Sunday, January 2, 2011

The attitude that Shakespeare had toward collaborators, sources, actors and other writers seems best described as one of appreciation. It's clear that he recognized that what he was engaged in was part of a larger framework, both as a playwright working in Elizabethan/Jacobean London, and as a literary artist "for all time", to use Jonson's famous words, and that to be successful (as he was) would require working with and learning from other people. His level-headed attitude toward himself is also a model to learn from. A series of accomplishments of the magnitude that we're considering here doesn't happen without a disciplined and philosophically advanced self-image. In fact, it's interesting to think of him, on a personal level, in contrast with some of his most famous characters, Lear or Hamlet for example, who have trouble seeing themselves accurately. Harold Goddard concludes his very interesting essay in The Meaning of Shakespeare (1951) by calling Shakespeare "an unfallen Hamlet", after having explained that the prince, the character most approaching the capacity of Shakespeare, having to choose between force and art, fatally selects the former. It's purely conjecture, but it must be said that it's difficult to imagine Shakespeare ever having done the same.

Saturday, January 1, 2011

Because there is so much that we don't know about the actual process involved in the writing of the plays, we will probably never be able to ascertain with any real accuracy the importance of collaboration to Shakespeare. But there are some clues. Of all the forms of literature, it seems obvious that drama is the most collaborative.
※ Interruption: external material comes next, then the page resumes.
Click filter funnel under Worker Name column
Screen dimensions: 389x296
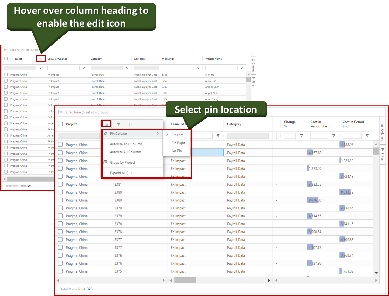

The mere presence of the actors and audience alone would seem to prove that contention. Also, in Shakespeare's time, there was much less concern for copyrights and fame than there is now. Rather the idea seems to have been to simply get the plays onto the stage, and the people into the theatres. The fact that Shakespeare never seemed to have any sort of involvement with the publishing of his plays seems to prove this point; only his early poetry got this type of attention from him. Then there is the matter of collaboration with other playwrights. And while scholars generally agree that approximately a quarter of the plays show evidence of having had more than one author, this is an area that remains contentious as well. A final point for today: Shakespeare's collaboration, whatever it entailed, is evidence of strength, not weakness. The fact that each play contains different themes, technical feats, poetic ideas, philosophical content, psychological observations, and approaches to language - and that all of it was done with unparalleled attention to detail - it all points to only one possible conclusion: Shakespeare was a great listener. More on this tomorrow.